[Begin Exercise material]

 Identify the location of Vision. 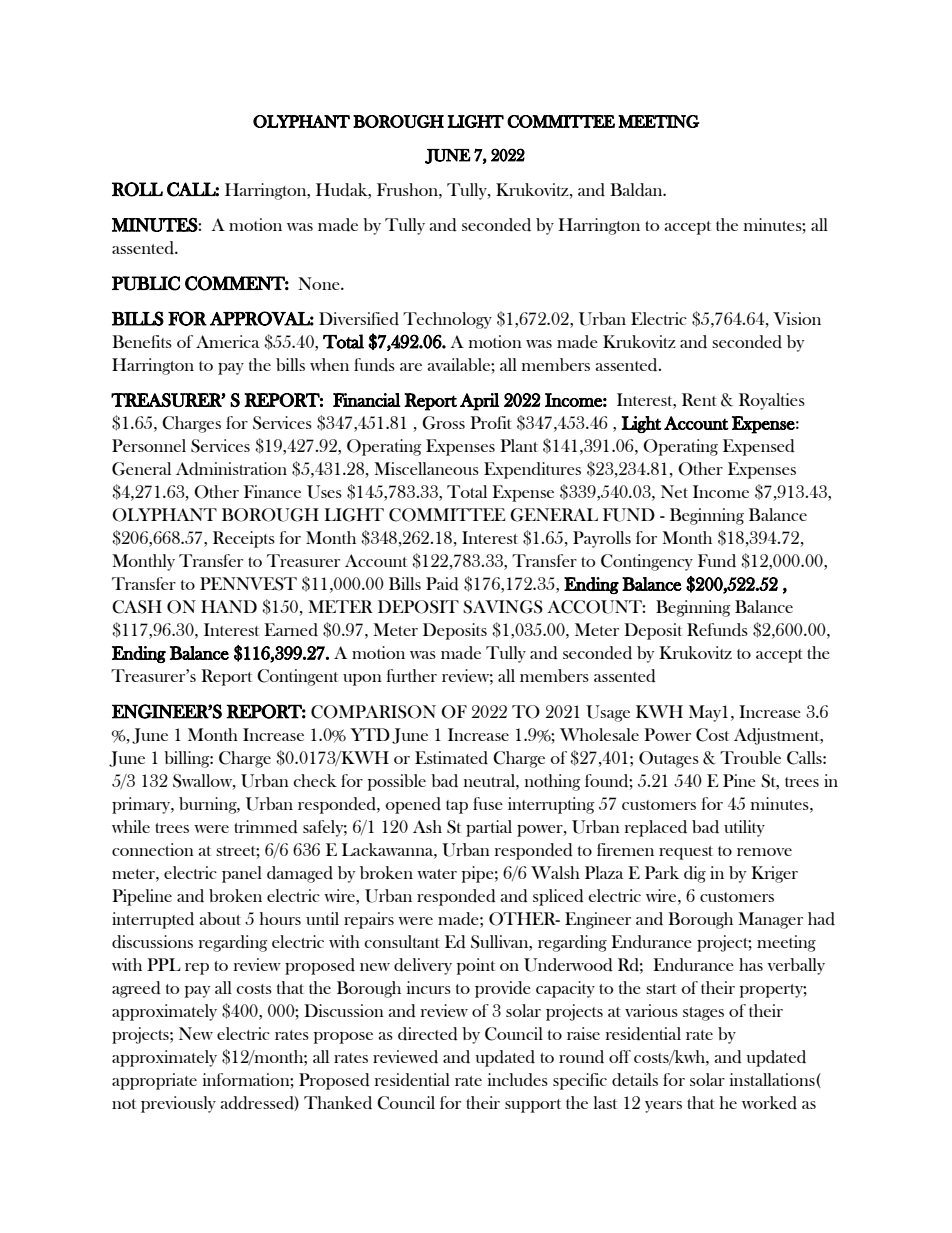
(797, 318).
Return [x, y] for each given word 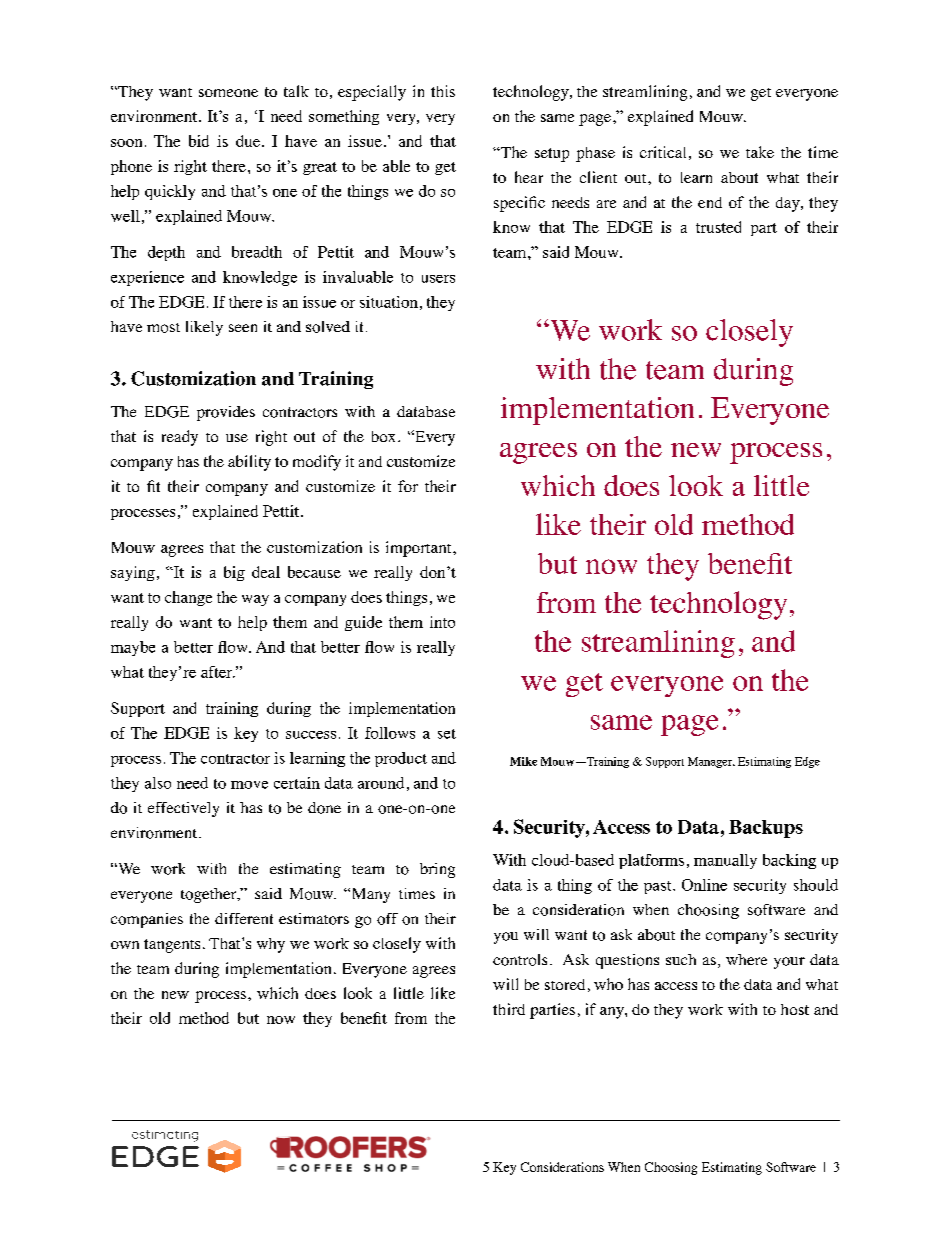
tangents [172, 946]
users [438, 279]
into [442, 622]
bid [199, 141]
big [234, 573]
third [509, 1009]
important [420, 549]
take [760, 152]
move [249, 785]
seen [243, 328]
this [443, 91]
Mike [523, 761]
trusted [718, 227]
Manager [711, 762]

[End Exercise material]

§ **Required task**: Copy everything from "important [420, 549]" down to the end of the items, renaming "Manager" to "Director" and changing nothing else.

§ **Task result**:
important [420, 549]
take [760, 152]
move [249, 785]
seen [243, 328]
this [443, 91]
Mike [523, 761]
trusted [718, 227]
Director [711, 762]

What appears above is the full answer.